*** Block opens ***

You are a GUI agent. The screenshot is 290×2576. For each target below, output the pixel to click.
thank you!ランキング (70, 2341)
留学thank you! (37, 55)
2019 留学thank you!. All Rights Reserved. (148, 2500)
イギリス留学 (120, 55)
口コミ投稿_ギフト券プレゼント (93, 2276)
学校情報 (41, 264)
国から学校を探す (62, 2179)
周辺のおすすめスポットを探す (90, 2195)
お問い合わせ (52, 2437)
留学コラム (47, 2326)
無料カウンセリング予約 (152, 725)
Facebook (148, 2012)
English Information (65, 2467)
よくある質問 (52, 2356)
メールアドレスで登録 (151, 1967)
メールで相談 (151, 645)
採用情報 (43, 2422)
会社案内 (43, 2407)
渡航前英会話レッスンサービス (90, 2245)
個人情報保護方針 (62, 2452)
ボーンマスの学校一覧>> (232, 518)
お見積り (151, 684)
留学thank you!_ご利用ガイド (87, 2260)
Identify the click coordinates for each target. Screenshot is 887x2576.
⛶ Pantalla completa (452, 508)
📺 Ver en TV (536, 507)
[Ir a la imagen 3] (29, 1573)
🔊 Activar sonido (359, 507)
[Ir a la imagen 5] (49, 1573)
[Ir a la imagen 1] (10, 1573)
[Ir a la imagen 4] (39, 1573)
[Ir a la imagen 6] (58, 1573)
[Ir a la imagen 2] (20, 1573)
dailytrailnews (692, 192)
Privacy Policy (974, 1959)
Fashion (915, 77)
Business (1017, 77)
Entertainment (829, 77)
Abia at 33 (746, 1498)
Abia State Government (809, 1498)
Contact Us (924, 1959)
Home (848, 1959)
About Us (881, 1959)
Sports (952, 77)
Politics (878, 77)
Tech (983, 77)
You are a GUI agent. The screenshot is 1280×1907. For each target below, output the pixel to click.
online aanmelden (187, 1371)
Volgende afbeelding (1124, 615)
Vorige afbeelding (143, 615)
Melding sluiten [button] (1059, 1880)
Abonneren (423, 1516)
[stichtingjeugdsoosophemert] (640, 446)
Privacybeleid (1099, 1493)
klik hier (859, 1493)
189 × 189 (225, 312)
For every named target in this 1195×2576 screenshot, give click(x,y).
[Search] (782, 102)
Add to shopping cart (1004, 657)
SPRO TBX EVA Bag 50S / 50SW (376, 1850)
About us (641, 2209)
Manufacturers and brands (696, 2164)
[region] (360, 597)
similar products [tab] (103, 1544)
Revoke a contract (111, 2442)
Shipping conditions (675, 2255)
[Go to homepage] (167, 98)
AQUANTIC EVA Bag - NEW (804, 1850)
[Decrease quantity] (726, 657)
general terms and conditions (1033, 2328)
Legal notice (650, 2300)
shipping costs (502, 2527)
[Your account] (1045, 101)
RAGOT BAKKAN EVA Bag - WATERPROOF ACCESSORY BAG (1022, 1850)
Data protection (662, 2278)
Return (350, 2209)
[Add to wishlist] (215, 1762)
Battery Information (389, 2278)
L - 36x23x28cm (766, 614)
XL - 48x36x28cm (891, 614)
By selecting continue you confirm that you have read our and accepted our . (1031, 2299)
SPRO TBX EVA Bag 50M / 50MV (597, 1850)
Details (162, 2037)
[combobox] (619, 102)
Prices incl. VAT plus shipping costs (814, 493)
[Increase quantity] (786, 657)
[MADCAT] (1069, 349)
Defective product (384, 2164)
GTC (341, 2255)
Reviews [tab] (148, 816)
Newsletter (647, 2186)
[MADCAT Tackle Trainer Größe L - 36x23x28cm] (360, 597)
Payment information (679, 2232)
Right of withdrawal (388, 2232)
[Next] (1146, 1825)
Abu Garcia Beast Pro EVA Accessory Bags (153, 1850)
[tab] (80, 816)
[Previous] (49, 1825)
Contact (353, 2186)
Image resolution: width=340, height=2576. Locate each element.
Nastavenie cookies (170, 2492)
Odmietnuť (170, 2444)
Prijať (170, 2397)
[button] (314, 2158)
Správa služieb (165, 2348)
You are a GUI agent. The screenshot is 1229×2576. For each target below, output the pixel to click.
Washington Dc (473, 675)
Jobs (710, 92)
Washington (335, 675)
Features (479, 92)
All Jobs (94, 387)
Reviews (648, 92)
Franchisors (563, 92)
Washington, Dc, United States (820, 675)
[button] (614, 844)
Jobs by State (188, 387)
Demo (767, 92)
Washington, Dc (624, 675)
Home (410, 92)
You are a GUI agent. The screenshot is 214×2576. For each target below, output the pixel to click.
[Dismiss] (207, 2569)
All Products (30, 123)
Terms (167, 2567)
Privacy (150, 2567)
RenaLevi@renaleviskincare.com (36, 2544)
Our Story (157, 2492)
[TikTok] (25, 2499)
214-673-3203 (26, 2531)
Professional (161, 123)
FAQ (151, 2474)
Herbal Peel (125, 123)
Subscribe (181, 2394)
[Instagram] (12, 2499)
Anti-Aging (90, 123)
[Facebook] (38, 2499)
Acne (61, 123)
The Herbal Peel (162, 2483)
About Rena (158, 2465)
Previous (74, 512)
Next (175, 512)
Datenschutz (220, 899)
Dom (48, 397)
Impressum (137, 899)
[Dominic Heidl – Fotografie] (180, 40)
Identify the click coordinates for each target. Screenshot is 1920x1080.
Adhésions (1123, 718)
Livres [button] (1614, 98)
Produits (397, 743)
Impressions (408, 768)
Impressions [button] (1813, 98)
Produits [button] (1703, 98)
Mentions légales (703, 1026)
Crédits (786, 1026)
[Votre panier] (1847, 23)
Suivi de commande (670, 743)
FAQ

*** Block closes ***

• [Task description]
From top to bottom, repeat the material above word for word.

• [Result]
You are a GUI agent. The screenshot is 290×2576. For each target below, output the pixel to click.
thank you!ランキング (70, 2341)
留学thank you! (37, 55)
2019 留学thank you!. All Rights Reserved. (148, 2500)
イギリス留学 (120, 55)
口コミ投稿_ギフト券プレゼント (93, 2276)
学校情報 (41, 264)
国から学校を探す (62, 2179)
周辺のおすすめスポットを探す (90, 2195)
お問い合わせ (52, 2437)
留学コラム (47, 2326)
無料カウンセリング予約 (152, 725)
Facebook (148, 2012)
English Information (65, 2467)
よくある質問 (52, 2356)
メールアドレスで登録 (151, 1967)
メールで相談 (151, 645)
採用情報 (43, 2422)
会社案内 (43, 2407)
渡航前英会話レッスンサービス (90, 2245)
個人情報保護方針 (62, 2452)
ボーンマスの学校一覧>> (232, 518)
お見積り (151, 684)
留学thank you!_ご利用ガイド (87, 2260)
Identify the click coordinates for each target. Screenshot is 887x2576.
⛶ Pantalla completa (452, 508)
📺 Ver en TV (536, 507)
[Ir a la imagen 3] (29, 1573)
🔊 Activar sonido (359, 507)
[Ir a la imagen 5] (49, 1573)
[Ir a la imagen 1] (10, 1573)
[Ir a la imagen 4] (39, 1573)
[Ir a la imagen 6] (58, 1573)
[Ir a la imagen 2] (20, 1573)
dailytrailnews (692, 192)
Privacy Policy (974, 1959)
Fashion (915, 77)
Business (1017, 77)
Entertainment (829, 77)
Abia at 33 (746, 1498)
Abia State Government (809, 1498)
Contact Us (924, 1959)
Home (848, 1959)
About Us (881, 1959)
Sports (952, 77)
Politics (878, 77)
Tech (983, 77)
You are a GUI agent. The screenshot is 1280×1907. For each target below, output the pixel to click.
online aanmelden (187, 1371)
Volgende afbeelding (1124, 615)
Vorige afbeelding (143, 615)
Melding sluiten [button] (1059, 1880)
Abonneren (423, 1516)
[stichtingjeugdsoosophemert] (640, 446)
Privacybeleid (1099, 1493)
klik hier (859, 1493)
189 × 189 (225, 312)
For every named target in this 1195×2576 screenshot, give click(x,y).
[Search] (782, 102)
Add to shopping cart (1004, 657)
SPRO TBX EVA Bag 50S / 50SW (376, 1850)
About us (641, 2209)
Manufacturers and brands (696, 2164)
[region] (360, 597)
similar products [tab] (103, 1544)
Revoke a contract (111, 2442)
Shipping conditions (675, 2255)
[Go to homepage] (167, 98)
AQUANTIC EVA Bag - NEW (804, 1850)
[Decrease quantity] (726, 657)
general terms and conditions (1033, 2328)
Legal notice (650, 2300)
shipping costs (502, 2527)
[Your account] (1045, 101)
RAGOT BAKKAN EVA Bag - WATERPROOF ACCESSORY BAG (1022, 1850)
Data protection (662, 2278)
Return (350, 2209)
[Add to wishlist] (215, 1762)
Battery Information (389, 2278)
L - 36x23x28cm (766, 614)
XL - 48x36x28cm (891, 614)
By selecting continue you confirm that you have read our and accepted our . (1031, 2299)
SPRO TBX EVA Bag 50M / 50MV (597, 1850)
Details (162, 2037)
[combobox] (619, 102)
Prices incl. VAT plus shipping costs (814, 493)
[Increase quantity] (786, 657)
[MADCAT] (1069, 349)
Defective product (384, 2164)
GTC (341, 2255)
Reviews [tab] (148, 816)
Newsletter (647, 2186)
[MADCAT Tackle Trainer Größe L - 36x23x28cm] (360, 597)
Payment information (679, 2232)
Right of withdrawal (388, 2232)
[Next] (1146, 1825)
Abu Garcia Beast Pro EVA Accessory Bags (153, 1850)
[tab] (80, 816)
[Previous] (49, 1825)
Contact (353, 2186)
Image resolution: width=340, height=2576. Locate each element.
Nastavenie cookies (170, 2492)
Odmietnuť (170, 2444)
Prijať (170, 2397)
[button] (314, 2158)
Správa služieb (165, 2348)
You are a GUI agent. The screenshot is 1229×2576. For each target below, output the pixel to click.
Washington Dc (473, 675)
Jobs (710, 92)
Washington (335, 675)
Features (479, 92)
All Jobs (94, 387)
Reviews (648, 92)
Franchisors (563, 92)
Washington, Dc, United States (820, 675)
[button] (614, 844)
Jobs by State (188, 387)
Demo (767, 92)
Washington, Dc (624, 675)
Home (410, 92)
You are a GUI agent. The screenshot is 214×2576. For each target below, output the pixel to click.
[Dismiss] (207, 2569)
All Products (30, 123)
Terms (167, 2567)
Privacy (150, 2567)
RenaLevi@renaleviskincare.com (36, 2544)
Our Story (157, 2492)
[TikTok] (25, 2499)
214-673-3203 (26, 2531)
Professional (161, 123)
FAQ (151, 2474)
Herbal Peel (125, 123)
Subscribe (181, 2394)
[Instagram] (12, 2499)
Anti-Aging (90, 123)
[Facebook] (38, 2499)
Acne (61, 123)
The Herbal Peel (162, 2483)
About Rena (158, 2465)
Previous (74, 512)
Next (175, 512)
Datenschutz (220, 899)
Dom (48, 397)
Impressum (137, 899)
[Dominic Heidl – Fotografie] (180, 40)
Identify the click coordinates for each target. Screenshot is 1920x1080.
Adhésions (1123, 718)
Livres [button] (1614, 98)
Produits (397, 743)
Impressions (408, 768)
Impressions [button] (1813, 98)
Produits [button] (1703, 98)
Mentions légales (703, 1026)
Crédits (786, 1026)
[Votre panier] (1847, 23)
Suivi de commande (670, 743)
FAQ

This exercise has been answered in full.